ГлавнаяКультура

Александр Ройтбурд: У меня нет жизненной философии

Художник Александр Ройтбурд принадлежит к украинскому трансавангарду конца 1980-х – начала 1990-х гг. – движения в современной живописи, которое стало сенсацией в искусстве позднего советского периода.

Александр Ройтбурд: У меня нет жизненной философии
Фото: www.odessitclub.org

(Интересно, что о самом термине «трансавангард», который сформулировал итальянский искусствовед Акилле Бонита Олива, известные молодые киевские художники узнали из одной брошюры неизвестного автора, подвергавшего резкой критике идеи Оливы, при этом щедро цитируя их). Олива сформулировал то, к чему подсознательно стремились украинские художники в то время: объединить опыт постконцептуалистского искусства с изобразительными возможностями живописи.

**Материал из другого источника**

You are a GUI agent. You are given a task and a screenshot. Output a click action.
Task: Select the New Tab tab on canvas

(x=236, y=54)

Под воздействием этих идей и зародился украинский трансавангард, который представляют имена Александра Гнилицкого, Павла Керестея, Александра Ройтбурда, Арсена Савадова, Олега Тистола, Валерии Трубиной, Василия Цаголова, Олега Голосия. Сегодня их творчество называют «новой волной» в современной украинской живописи. Картины Александра Ройтбурда также находятся в собраниях Государственной Третьяковской галереи (Москва), Государственного Русского музея (Санкт-Петербург), в PinchukArtCentre (Киев), в «Модерна галеріа» (Любляна, Словения), в Художественном музее университета Дьюк (Дурхем, США).

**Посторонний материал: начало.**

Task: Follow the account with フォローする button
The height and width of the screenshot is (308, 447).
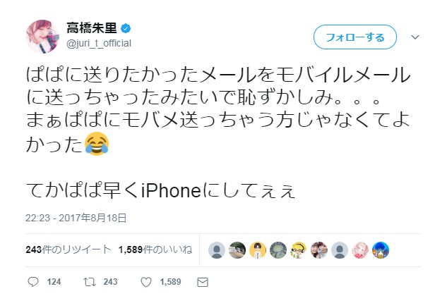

Насколько сильно на ранних этапах вашего творческого становления вы ощущали влияние одесского андерграундного, нонконформистского искусства 1960–1970-х годов?

Да у меня вроде бы и не было никакого творческого становления. А влияние этого круга художников я ощущал скорее теоретическое, а не эстетическое, потому что та эстетика, которая меня в чем-то привлекала, – она со временем ушла. А вот желание не примыкать к официозу, не становиться рабом системы, а всегда искать какую-то социальную альтернативу тем моделям, которые художнику навязывают извне, – это отложилось в подкорке головного мозга и до сих пор остается для меня важным.

Кто из художников того круга был вам особенно интересен?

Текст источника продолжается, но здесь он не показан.